I spent the day with my son yesterday, and I observed he was a little restless. He wanted to get some friends together but they were busy. We talked about various things he felt like doing, and then he asked me if he could build a hammock in the backyard. I said, “sure” and he headed out with a bunch of duck tape. (Don’t ask).
Later I went out to see how things were going and he seemed quite content and happy to be working on his project. This got me thinking about how things change as our lives go on. I remember being a little younger than him and being kind of restless and lonely when I was playing outside by myself one day. I really wanted some friends to come by so we could do something. Anything. I was a tomboy and I loved being outside, but not really by myself. What fun was that?
Well, skip ahead several decades, and now I find myself loving being alone. Craving it and not always getting enough of it. Last year I came upon this essay written by Oprah Winfrey and it resonated with me. I’d like to share it with you. This is from the October, 2014 issue of O magazine:
Most people would be surprised to know how much time I spend alone. Not lonely. Just alone. With myself.

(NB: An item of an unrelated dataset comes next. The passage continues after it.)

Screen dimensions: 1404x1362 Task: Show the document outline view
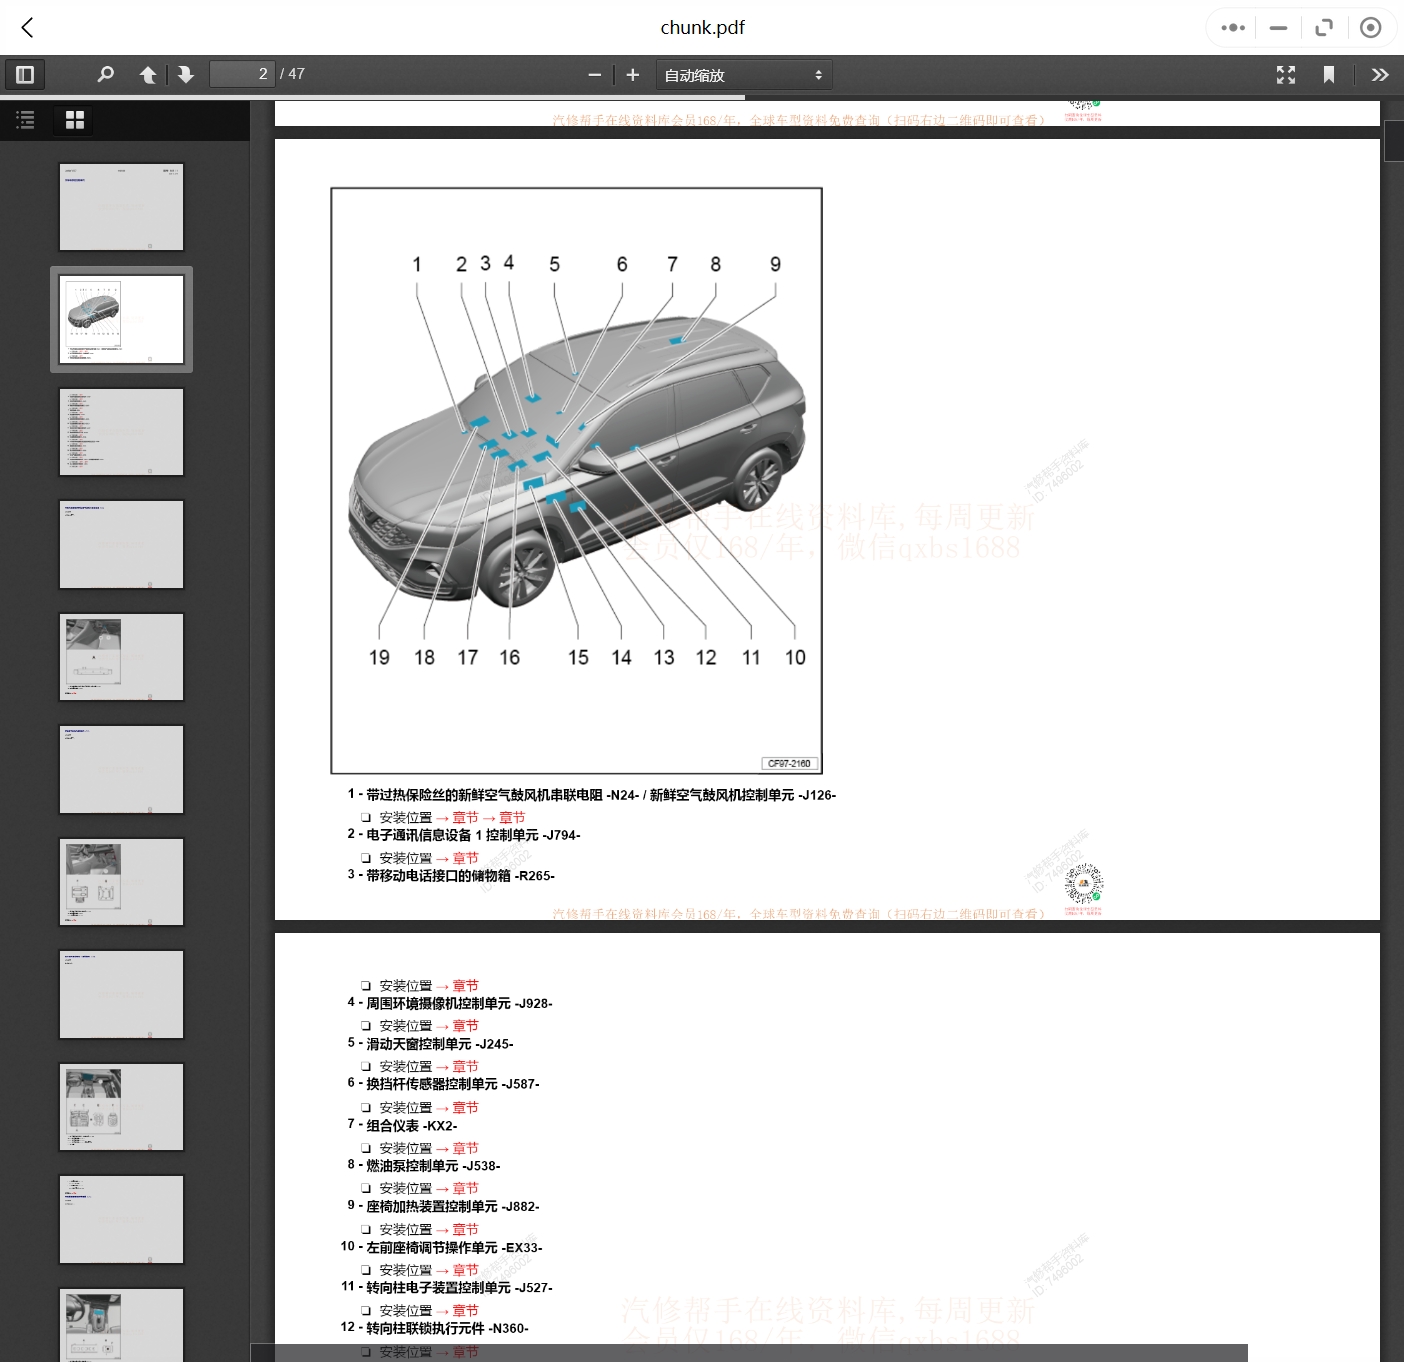26,120
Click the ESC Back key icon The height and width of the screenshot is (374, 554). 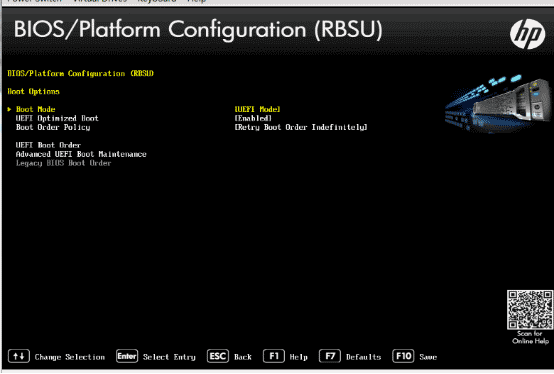pyautogui.click(x=218, y=356)
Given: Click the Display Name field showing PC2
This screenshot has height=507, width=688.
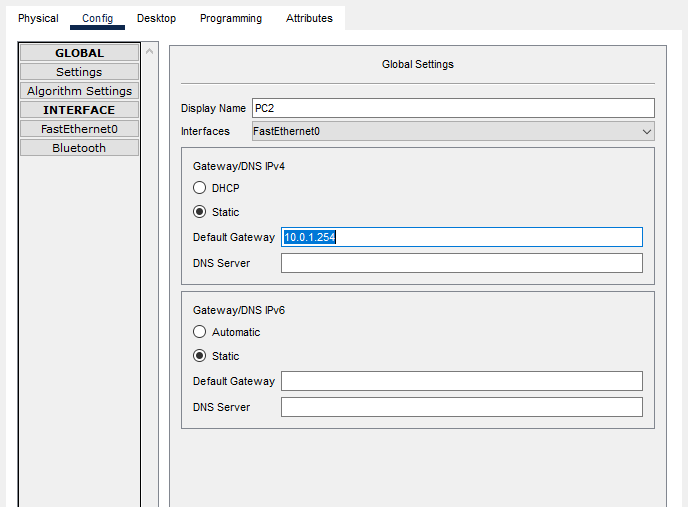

It’s become a running joke between Gayle and me, ever since our infamous cross-country road trip in 2006, when I put on headphones to “be alone with my thoughts.” Sometimes when she calls, she’ll say, “Whatcha doin? Being alone with your thoughts?”

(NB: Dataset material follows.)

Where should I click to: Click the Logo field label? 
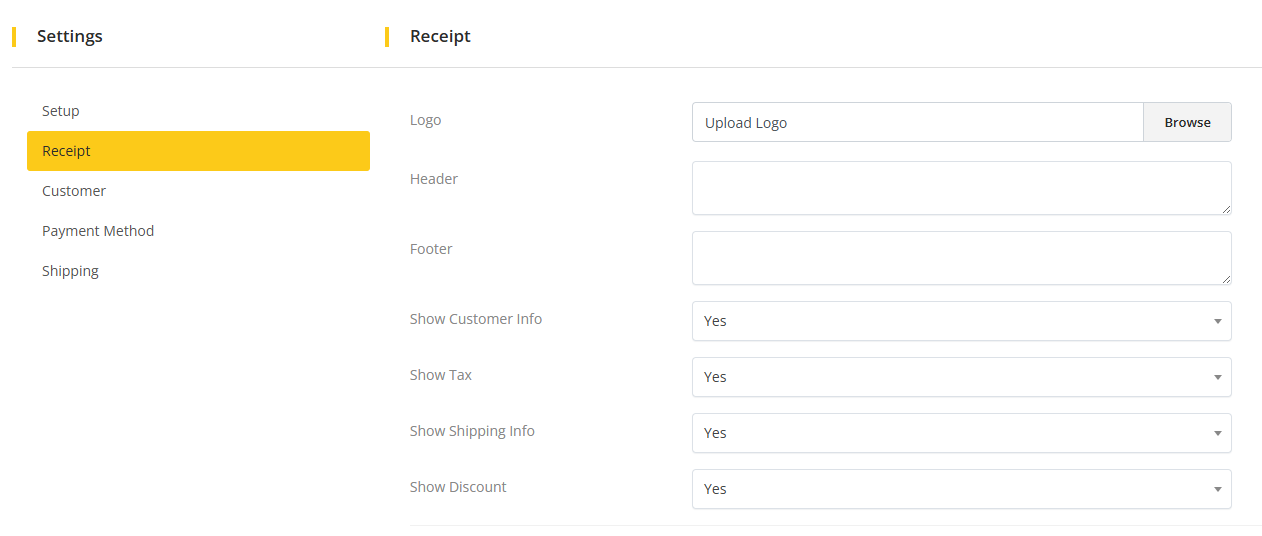click(425, 120)
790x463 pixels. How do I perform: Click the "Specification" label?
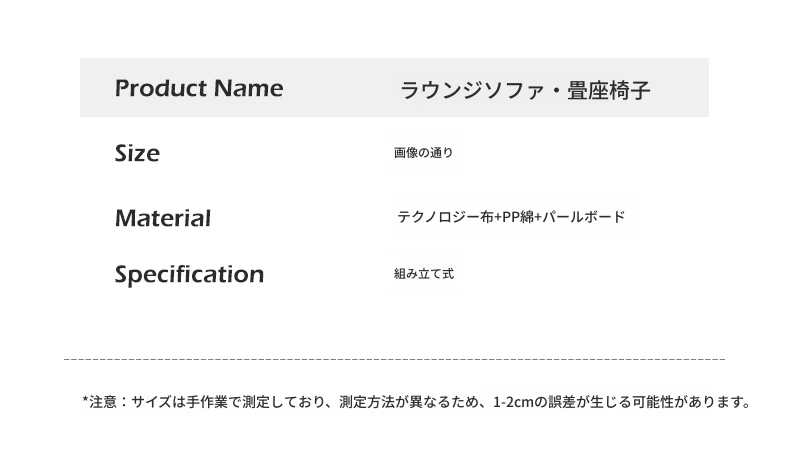pyautogui.click(x=189, y=274)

Yes, I often am. I crave silence. It’s how I balance out the volume that’s necessary to run a network and a magazine and remain somewhat sociable.
What makes me me is being able to return to stillness. Like now: sitting and hearing nothing but the undercurrent hum of my house.

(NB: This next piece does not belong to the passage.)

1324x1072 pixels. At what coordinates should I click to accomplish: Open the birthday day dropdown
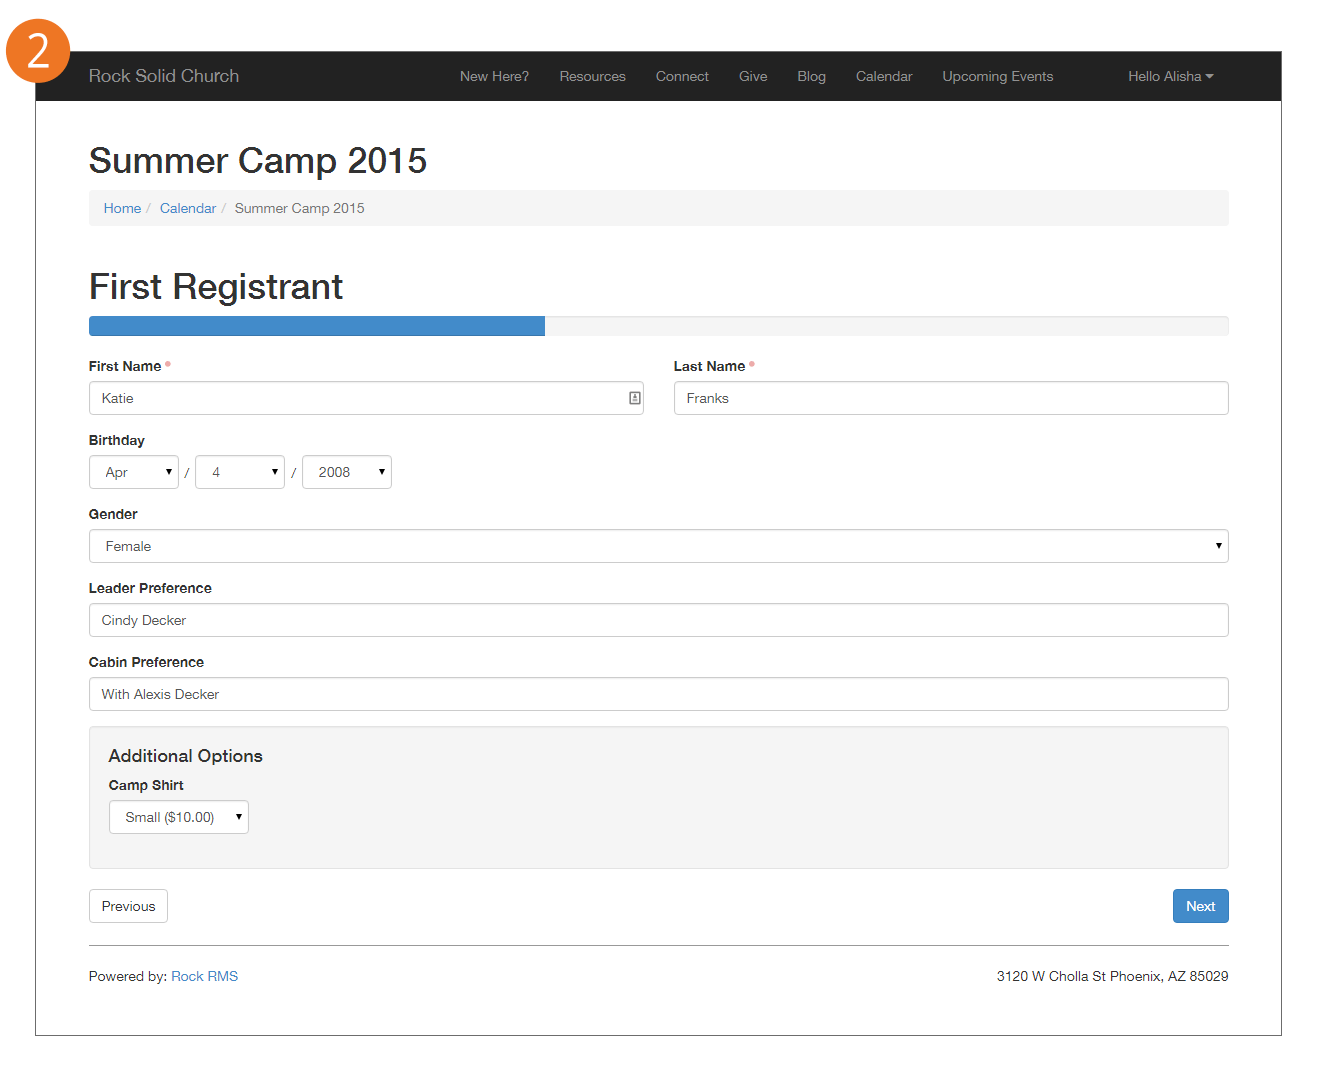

I could be this way for days–fully present. No TV. No radio. No iPod. Nothing to distract me from the words I’m writing on this page.
In my youth, I’d find it odd to be at a party surrounded by loud music and dancing and laughing, and suddenly think, I’ve had enough. I’d rather be home. I often said yes to events I didn’t want to attend, because who would say no to the big-deal happening of the moment, whatever it might be?
I didn’t want to “miss anything.”
Now I know for sure: The only thing you shouldn’t miss is what matters to you.
What I used to consider a quirk, I now fully accept as a part of being true to myself. And I hope you do the same.